Monday, February 29, 2016

Handicapping Twenty Questions Benford's Law And Shannon Entropy

Imagine a horse-race (i.e. Benford Law Stakes) with the following distribution of win probabilities.

This toy example is not as unrealistic as you might expect at first glance. Look at the very good approximation by Benford's Law of Starting Price position for roughly 20,000 GB flat races 2004-2013 inclusive.

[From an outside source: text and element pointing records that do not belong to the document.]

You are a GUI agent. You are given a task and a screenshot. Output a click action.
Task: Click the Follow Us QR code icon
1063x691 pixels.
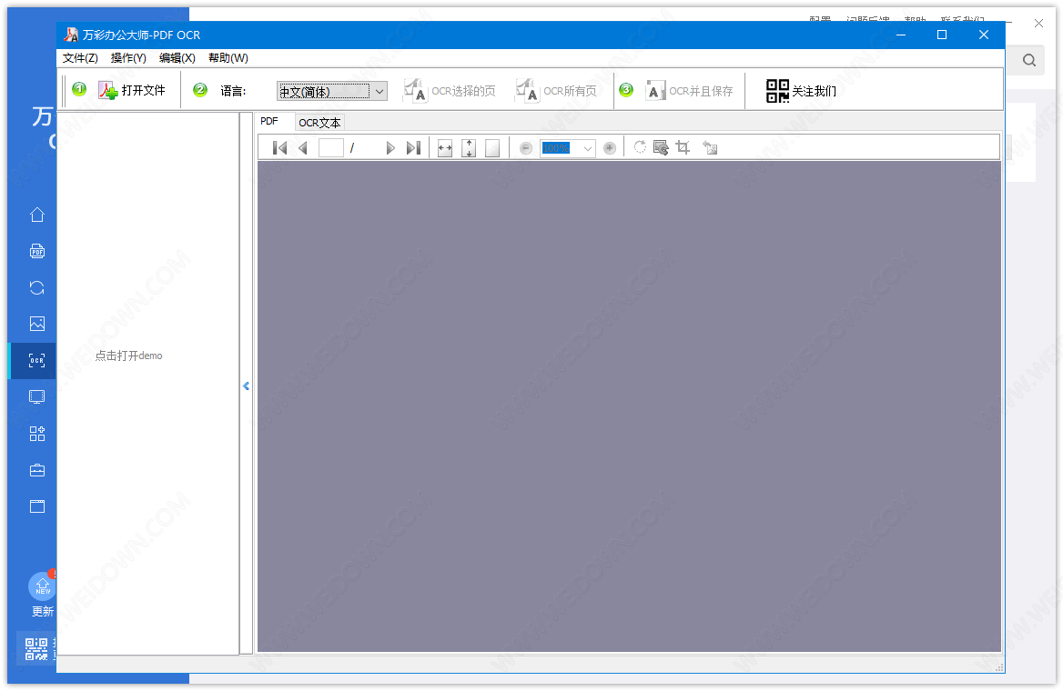click(777, 91)
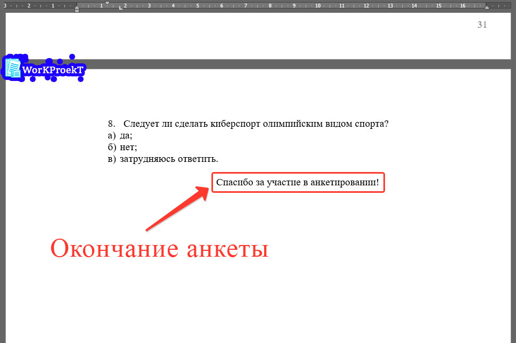Click the number 16 marker on the ruler

click(462, 5)
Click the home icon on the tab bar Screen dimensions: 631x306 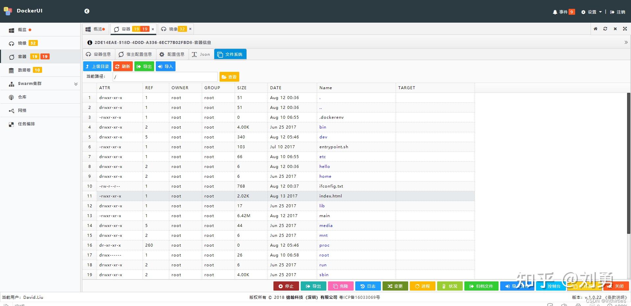coord(595,29)
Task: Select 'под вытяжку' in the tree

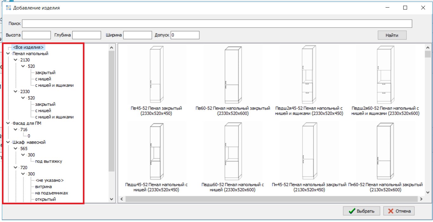Action: point(48,161)
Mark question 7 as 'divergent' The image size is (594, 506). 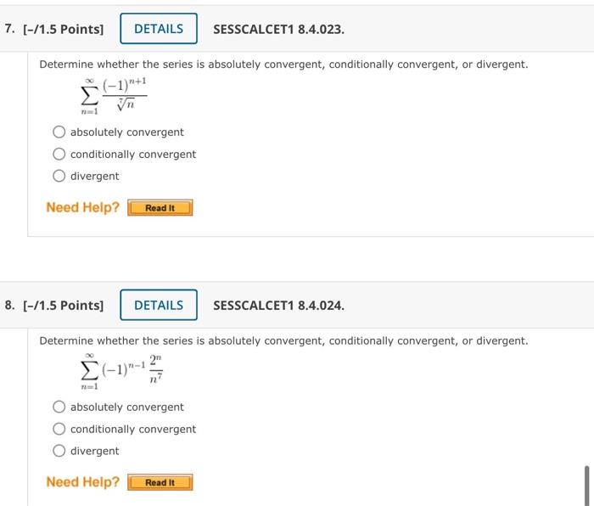click(x=59, y=177)
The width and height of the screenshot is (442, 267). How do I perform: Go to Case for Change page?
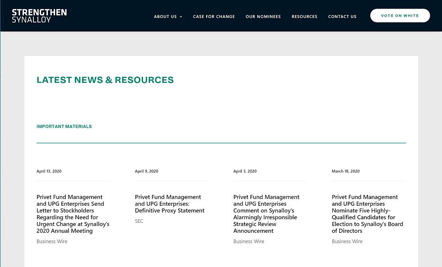coord(214,17)
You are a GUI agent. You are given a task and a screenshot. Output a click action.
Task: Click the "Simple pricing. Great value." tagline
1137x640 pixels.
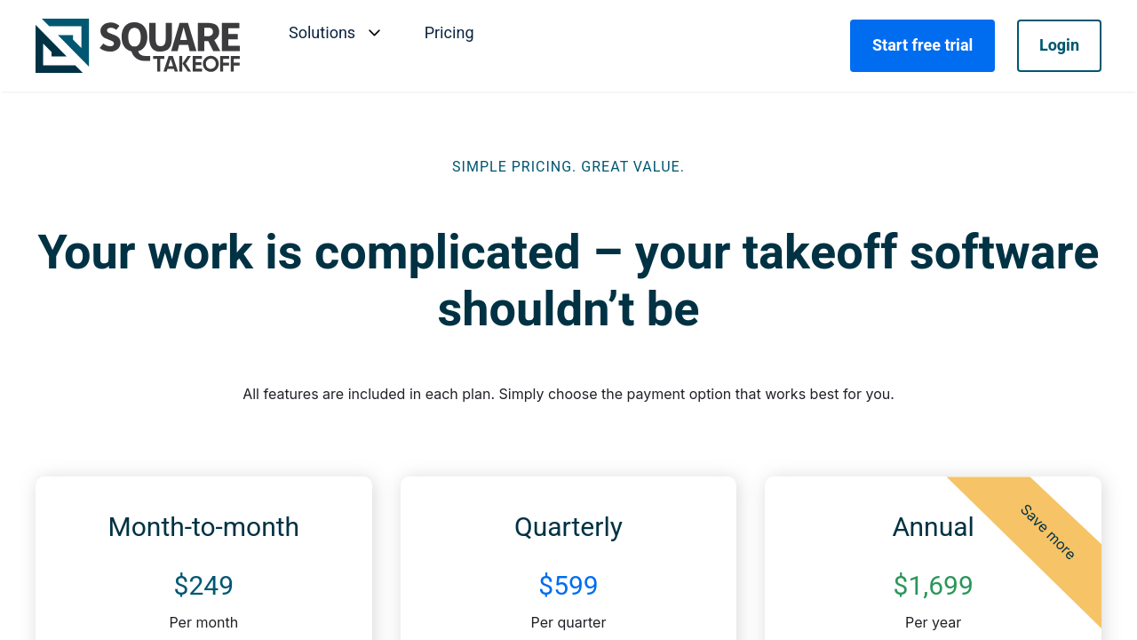pos(569,166)
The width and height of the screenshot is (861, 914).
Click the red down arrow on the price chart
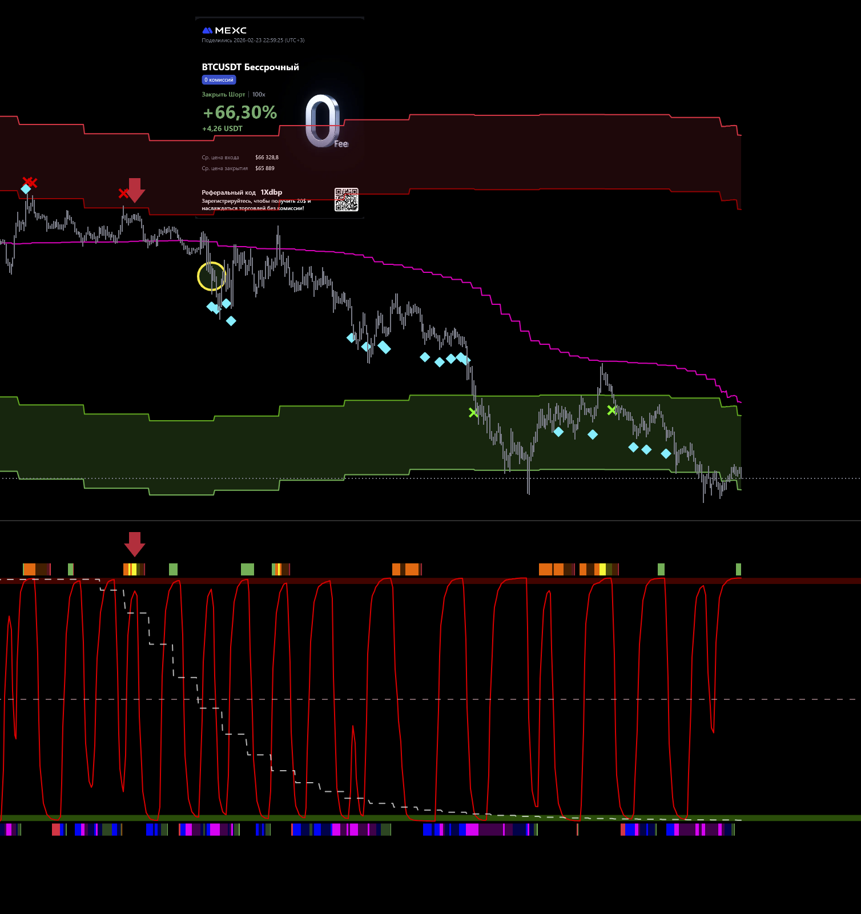click(135, 190)
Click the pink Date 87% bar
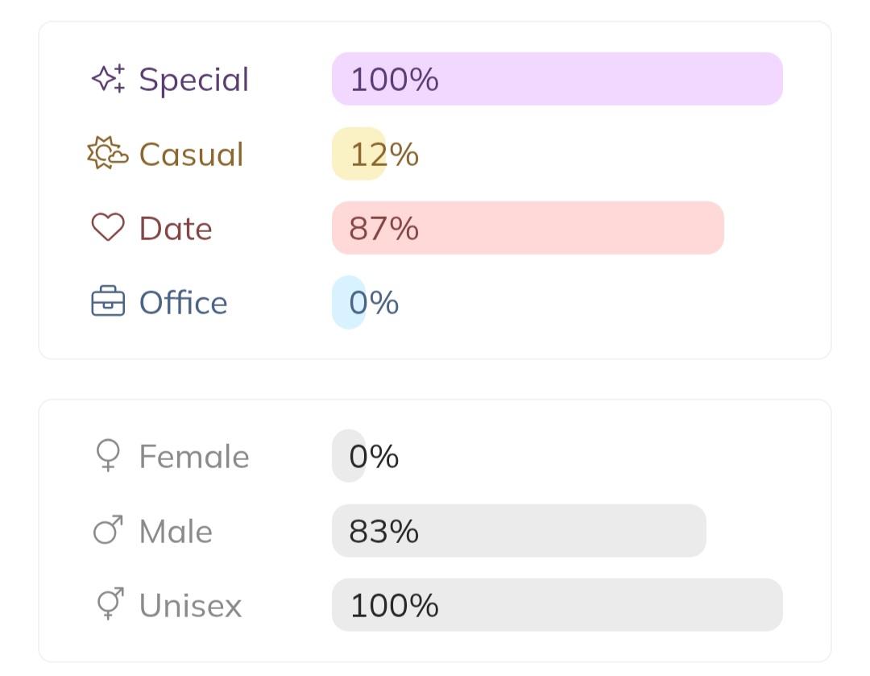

Then, in simplest terms, the inherent uncertainty of the Benford Law Stakes race outcome is best represented by Shannon's Entropy: H(x) = -SUM((x)*log(x)) = 2.87, which number also suggests (under optimal conditions) the minimum number of yes/no questions (i.e. 3) the handicapper should ask himself to identify a potential winner. Taking our lead from Shannon-Fano Coding, we should iteratively divide the entrants into two approximately equal groups of win probabilities (i.e. 50%) and use Pairwise Comparison to eliminate the non-contenders using at most four questions.
Once again, this restriction is not as unrealistic as it might first appear. Slovic And Corrigan (1973), in a study of expert handicappers, found that with only five items of information the handicappers' confidence was well calibrated with their accuracy but that they became overconfident as additional information was received. This finding was confirmed in a follow-up study by Tsai et al (2008).